= Spatial development strategy =

A spatial development strategy is a strategic spatial planning document being introduced in England during 2026. They will be produced everywhere in England, by strategic authorities where they exist and elsewhere by strategic planning boards or other local authorities chosen by the UK government. Prior to the Planning and Infrastructure Act 2025, strategic planning had only taken place in Greater London and Greater Manchester. Local plans, produced by principal authorities, will continue to be made and must be in conformity with spatial development strategies.

==Background==
Regional spatial strategies, covering English regions outside London, were withdrawn in 2010. Greater London has a spatial development strategy known as the London Plan and this continues to operate under existing Greater London Authority Act 1999 legislation.
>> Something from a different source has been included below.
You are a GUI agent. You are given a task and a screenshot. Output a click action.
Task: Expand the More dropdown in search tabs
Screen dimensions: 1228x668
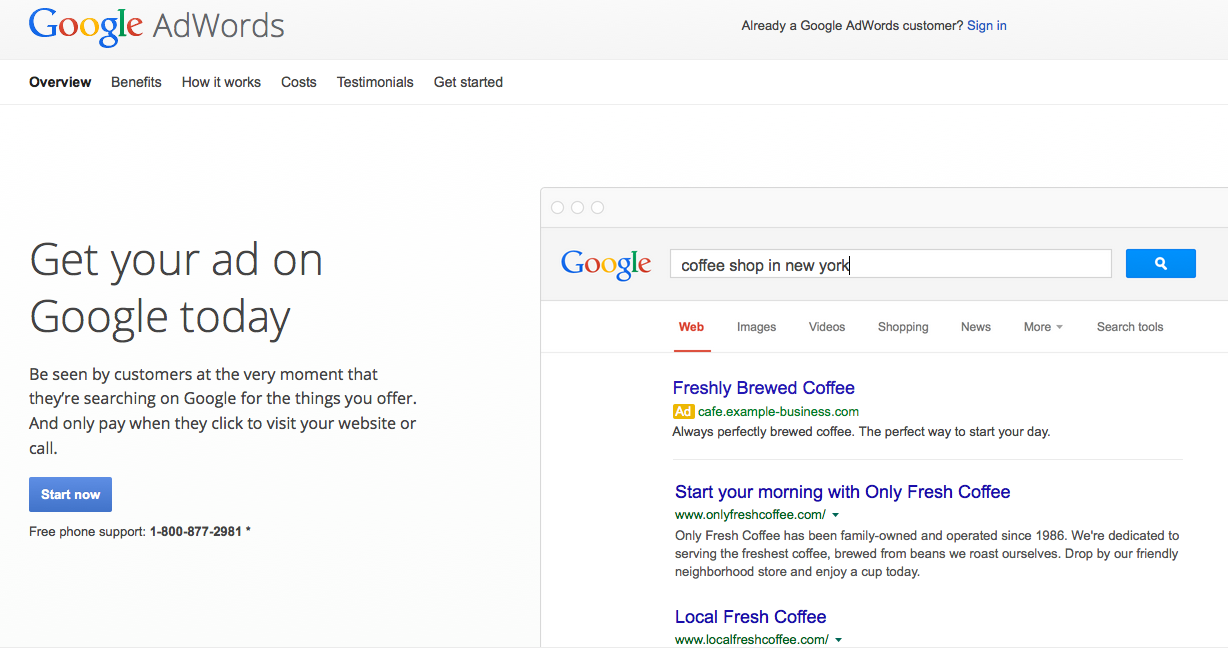tap(1043, 327)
The Greater Manchester Combined Authority was a forerunner of spatial development strategies outside London and started producing a Greater Manchester Spatial Framework in 2014. However, the rules at time permitted any constituent council to veto the plan and this happened in 2020 when Stockport Council withdrew. The remaining nine boroughs produced a joint plan called Places for Everyone that was adopted in 2024.

==Implementation==
Spatial development strategies are part of the Planning and Infrastructure Act 2025, although require secondary legislation to become active. In February 2026, the government consulted on areas for strategic planning authorities, that will each produce a spatial development strategy. Everywhere in England will be required to produce a spatial development strategy. The areas for strategies will include those of strategic authorities where they exist. Outside of these areas strategic planning boards covering multiple authorities will be created to make the plan, or the government can direct an existing local authority to produce one. Plans can be vetoed with a simple majority. Mayors, where they exist, have the casting vote. Local plans, the spatial strategies produced by principal local authorities, will continue to be made and must be in conformity with spatial development strategies. An update to the National Planning Policy Framework, consulted on in February 2026, showed that the strategies will be used to specify the number of homes that should be built in each constituent area.